Task input
________________
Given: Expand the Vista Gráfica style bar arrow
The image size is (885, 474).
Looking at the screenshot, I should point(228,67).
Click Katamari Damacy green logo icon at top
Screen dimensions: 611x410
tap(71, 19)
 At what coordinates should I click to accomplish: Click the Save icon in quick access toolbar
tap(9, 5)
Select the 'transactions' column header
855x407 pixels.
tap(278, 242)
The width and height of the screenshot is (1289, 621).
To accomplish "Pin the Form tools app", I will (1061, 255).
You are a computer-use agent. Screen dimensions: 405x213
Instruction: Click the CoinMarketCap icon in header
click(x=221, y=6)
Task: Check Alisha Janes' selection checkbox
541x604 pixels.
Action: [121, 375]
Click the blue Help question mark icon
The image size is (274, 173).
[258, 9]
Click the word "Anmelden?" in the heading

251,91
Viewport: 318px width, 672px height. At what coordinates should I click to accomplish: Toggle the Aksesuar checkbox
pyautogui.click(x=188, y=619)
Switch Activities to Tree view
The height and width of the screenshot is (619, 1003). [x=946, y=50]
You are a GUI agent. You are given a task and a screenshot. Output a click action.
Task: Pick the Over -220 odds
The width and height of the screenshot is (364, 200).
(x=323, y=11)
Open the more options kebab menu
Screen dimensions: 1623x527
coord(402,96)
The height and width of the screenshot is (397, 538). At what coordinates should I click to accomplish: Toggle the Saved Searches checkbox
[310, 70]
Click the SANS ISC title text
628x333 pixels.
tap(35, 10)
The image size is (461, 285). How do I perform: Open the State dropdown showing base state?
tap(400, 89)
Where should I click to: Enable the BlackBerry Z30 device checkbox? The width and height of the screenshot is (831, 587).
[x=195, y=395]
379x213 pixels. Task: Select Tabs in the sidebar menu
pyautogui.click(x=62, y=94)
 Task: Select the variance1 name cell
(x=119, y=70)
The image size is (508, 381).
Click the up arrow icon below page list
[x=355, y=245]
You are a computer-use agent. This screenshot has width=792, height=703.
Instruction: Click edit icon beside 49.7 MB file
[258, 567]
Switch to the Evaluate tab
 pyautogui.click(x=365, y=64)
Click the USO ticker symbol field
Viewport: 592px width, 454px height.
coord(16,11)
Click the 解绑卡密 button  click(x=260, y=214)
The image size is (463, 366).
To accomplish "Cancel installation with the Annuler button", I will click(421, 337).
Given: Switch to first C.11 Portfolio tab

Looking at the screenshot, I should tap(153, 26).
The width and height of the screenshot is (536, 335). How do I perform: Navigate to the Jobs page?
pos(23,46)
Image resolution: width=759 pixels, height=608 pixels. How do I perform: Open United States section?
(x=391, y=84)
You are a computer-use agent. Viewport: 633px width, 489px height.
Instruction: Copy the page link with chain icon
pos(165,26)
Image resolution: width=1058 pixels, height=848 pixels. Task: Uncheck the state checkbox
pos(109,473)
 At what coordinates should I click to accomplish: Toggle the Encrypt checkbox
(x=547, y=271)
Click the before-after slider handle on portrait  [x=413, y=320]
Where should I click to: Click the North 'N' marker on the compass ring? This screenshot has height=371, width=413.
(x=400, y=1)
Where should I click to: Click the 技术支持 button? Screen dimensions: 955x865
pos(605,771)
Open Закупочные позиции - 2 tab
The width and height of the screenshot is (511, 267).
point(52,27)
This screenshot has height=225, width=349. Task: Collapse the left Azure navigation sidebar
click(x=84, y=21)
________________
What you will do
Within the listing above, locate the line containing "The image size is (885, 474)." and the line containing "Task: Check Alisha Janes' selection checkbox". Reproduce those two lines and all lines between them exactly, with nothing added.

Worked solution
The image size is (885, 474).
Looking at the screenshot, I should point(228,67).
Click Katamari Damacy green logo icon at top
Screen dimensions: 611x410
tap(71, 19)
 At what coordinates should I click to accomplish: Click the Save icon in quick access toolbar
tap(9, 5)
Select the 'transactions' column header
855x407 pixels.
tap(278, 242)
The width and height of the screenshot is (1289, 621).
To accomplish "Pin the Form tools app", I will (1061, 255).
You are a computer-use agent. Screen dimensions: 405x213
Instruction: Click the CoinMarketCap icon in header
click(x=221, y=6)
Task: Check Alisha Janes' selection checkbox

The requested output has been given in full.